-- EXTRAIT DU TEXTE --
==*==

Les élections et la fin d’un bipolarisme imparfait
Les italiens ont voté leurs représentants au Parlement le 23 et le 24 février : l’Italie est une République parlementaire, cela veut dire qu’une fois que les citoyens ont voté pour le Parlement le parti qui a obtenu la majorité relative des votes est chargé de former une équipe de gouvernement qui arrive à obtenir la confiance des deux chambres (en Italie est en vigueur le bicaméralisme égalitaire, en raison duquel les deux Chambres ont des pouvoirs identiques[4]).
Les élections de février ont donné le pire résultat possible en termes de gouvernabilité : la coalition de Centre Gauche, guidé par le PD gagne à la Chambre d’environ 200 000 votes, mais n’arrive pas à avoir la majorité au Senat où la répartition des sièges est faite sur base régionale.[5] Le PDL, parti de Berlusconi, sur qui les sondages donnaient pour imprésentable seulement quelques mois plus tôt, recueille le 22% du consensus et avec sa coalition s’arrête à un point perceptuel du PD. Mais le véritable choc est constitué par le résultat du Movimento 5 Stelle, le mouvement de l’ex humoriste Beppe Grillo, qui a conduit une campagne électorale basé sur la dénonciation de la corruption des milieux politique et qui a amené au Parlement 108 députés et 54 sénateurs. Le modus operandi du M5S, basé sur la participation des citoyens grâce à les nouvelles technologies (consultations avec la base, directes streaming des réunions du parti…), constitue sans doute la plus grande nouveauté de ces élections. Mais, si le premier résultat visible des élections a été la non-gouvernabilité du Pays, car aucun parti ne pouvait pas former un gouvernement sans faire des accords avec les autres, la deuxième conclusion à tirer c’est que le rêve du bipolarisme, longtemps caressé par les élites italiennes est définitivement tombé en miettes. La politique italienne, toujours réfractaire au bipolarisme (et toutes consultations électorales l’ont démontré), a eu une fois de plus la demonstration de l’inapplicabilité de ce schéma dans le Belpaese.

==*==

-- ENTRÉES FOURNIES --
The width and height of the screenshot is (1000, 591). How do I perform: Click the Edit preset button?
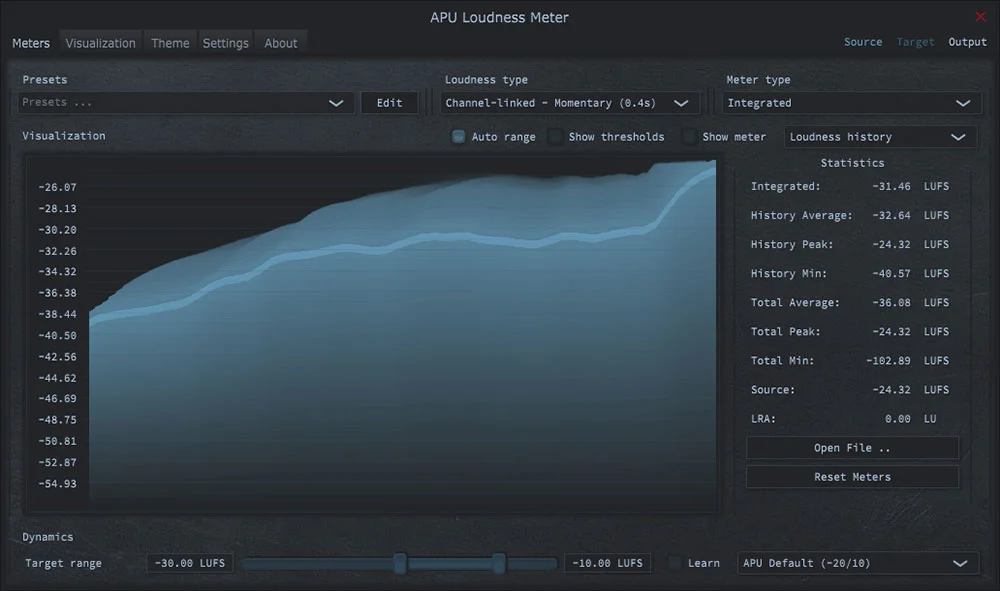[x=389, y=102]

==*==

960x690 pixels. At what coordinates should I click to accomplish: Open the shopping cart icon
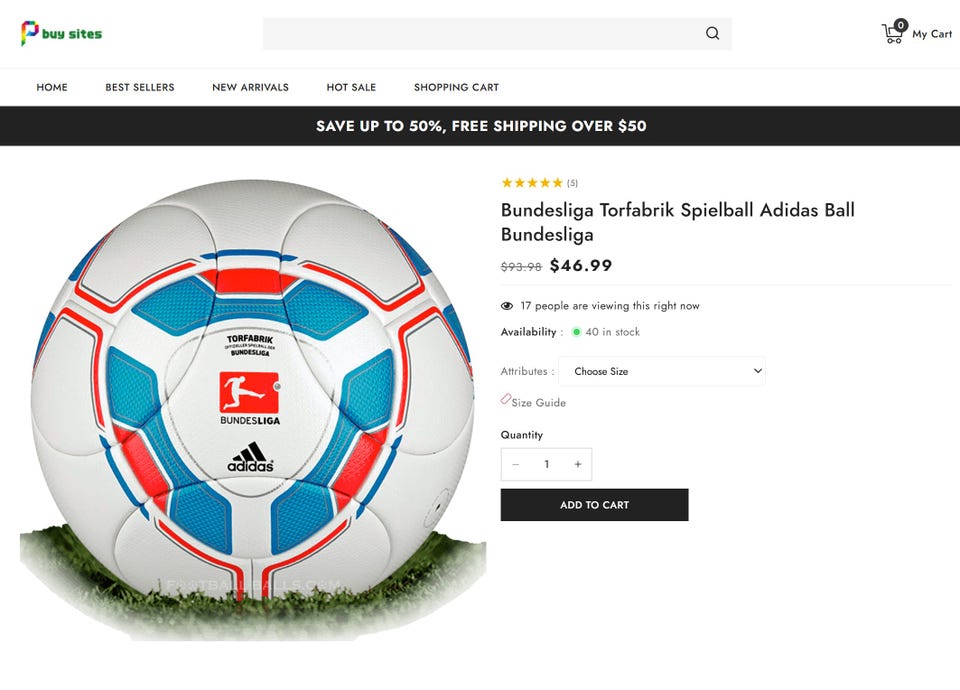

==*==

-- SÉRIE D'EXERCICES --
**A.** Répondez à ces questions sur l'extrait consacré aux élections italiennes :
(i) À quelles dates les Italiens ont-ils voté pour le Parlement ?
(ii) Quelle part du consensus le PDL a-t-il recueillie ?
(iii) Combien de députés et de sénateurs le Movimento 5 Stelle a-t-il amenés au Parlement ?
**B.** D'après l'extrait sur les élections italiennes, pourquoi le premier résultat du scrutin a-t-il été la non-gouvernabilité du pays ? Répondez en une à trois phrases.
Les items ne sont d'aucune utilité ici.

-- RÉSULTATS DE L'EXERCICE --
**A.**
(i) Les 23 et 24 février.
(ii) 22 %.
(iii) 108 députés et 54 sénateurs.

**B.** Aucun parti ne pouvait former un gouvernement sans conclure d'accords avec les autres. La coalition de Centre Gauche a gagné à la Chambre mais n'a pas obtenu la majorité au Sénat. Or le gouvernement doit obtenir la confiance des deux chambres, qui ont des pouvoirs identiques.